C.S. Lewis once made a fitting evaluation when he said that Tolkien was the most married man he knew.[14] Unlike the nearly perpetual bachelor, Lewis, Tolkien married young. He was married for over five decades and had four children. His children, as well as grandchildren and great-grandchildren, were precious to him. As Ordway points out, “Tolkien made a point of spending time with his wife, daughter, and granddaughters as well as with his brother, sons, and grandsons” — along with more extended family members and even, to insert a more modern phrase, friends so close one might consider them adopted into the family.[15] One of his sons even claimed that Tolkien “possessed the ability . . . of combining fatherhood and friendship.”[16] A striking fact that may speak to Tolkien’s prioritization of family before work is that even much of his well-known work “had its origins in the context of Tolkien’s family.”[17] Included in this list would be The Hobbit and Tom Bombadil.

Tolkien’s imaginative endeavors were trialed in his family storytelling and his lasting legacy is in large part due to his son, Christopher Tolkien. His family appears to have acted as more than a motivation to go to work and provide; they were an integral part of the development of his most lasting work — his Legendarium, and other fun imaginative works like Father Christmas.[18] By living out this precept, Tolkien provides another clear and remarkable example of the benefits and blessings that accompany following and integrating one’s faith and traditions into the bedrock of their life.

Another point that makes this remarkable is the fact that prioritizing family and faith in a society that is ever-shifting away from work as a means to live to work as life itself is and staying true to Christianity in a culture that is evolving from a foundationally Christian to a post-Christian culture was certainly a minority position. And even more remarkable may be the fact that, in order to live out both minority positions, he did not cut himself or his family off from the world. While already a young family man, he was a soldier in the trenches of World War I. As a lifetime career, he was a professor at Oxford — one of the world’s foremost universities. All four of his children even went on to earn degrees at Oxford.[19] As is thoroughly uncovered by the scholarly research presented in Tolkien’s Modern Reading, he was very widely read in modern literature — everything from Victorian children’s literature to modern American science fiction were willingly and, often, enjoyably consumed by Tolkien. He was also ahead of the game in his use of recording devices and typewriters (a surprisingly modern man on this account). All in all, Tolkien was a very up-to-date man.

• [Written exercise 1] Repeat verbatim the portion of the passage on Tolkien's family life starting with "Tolkien’s imaginative endeavors" and going on through "of their life.".
• [Written exercise 2]
Answer these questions using the passage on Tolkien's family life:
(a) How many children did Tolkien have?
(b) What was Tolkien's lifetime career?
(c) In which war did Tolkien serve as a soldier?
• [Written exercise 3] Summarize the passage on Tolkien's family life in two sentences.

• [Information provided]

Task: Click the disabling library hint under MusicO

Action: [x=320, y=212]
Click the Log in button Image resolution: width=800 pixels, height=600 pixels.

• [Exercise response 1]
Tolkien’s imaginative endeavors were trialed in his family storytelling and his lasting legacy is in large part due to his son, Christopher Tolkien. His family appears to have acted as more than a motivation to go to work and provide; they were an integral part of the development of his most lasting work — his Legendarium, and other fun imaginative works like Father Christmas.[18] By living out this precept, Tolkien provides another clear and remarkable example of the benefits and blessings that accompany following and integrating one’s faith and traditions into the bedrock of their life.

• [Exercise response 2]
(a) Four.
(b) He was a professor at Oxford.
(c) World War I.

• [Exercise response 3] Tolkien married young, remained married for over five decades, and treasured his four children and wider family, and much of his well-known work, including The Hobbit and his Legendarium, had its origins in that family context. Although prioritizing family and faith was a minority position, he did not cut himself off from the world: he fought in World War I, was a professor at Oxford, read widely in modern literature, and used recording devices and typewriters.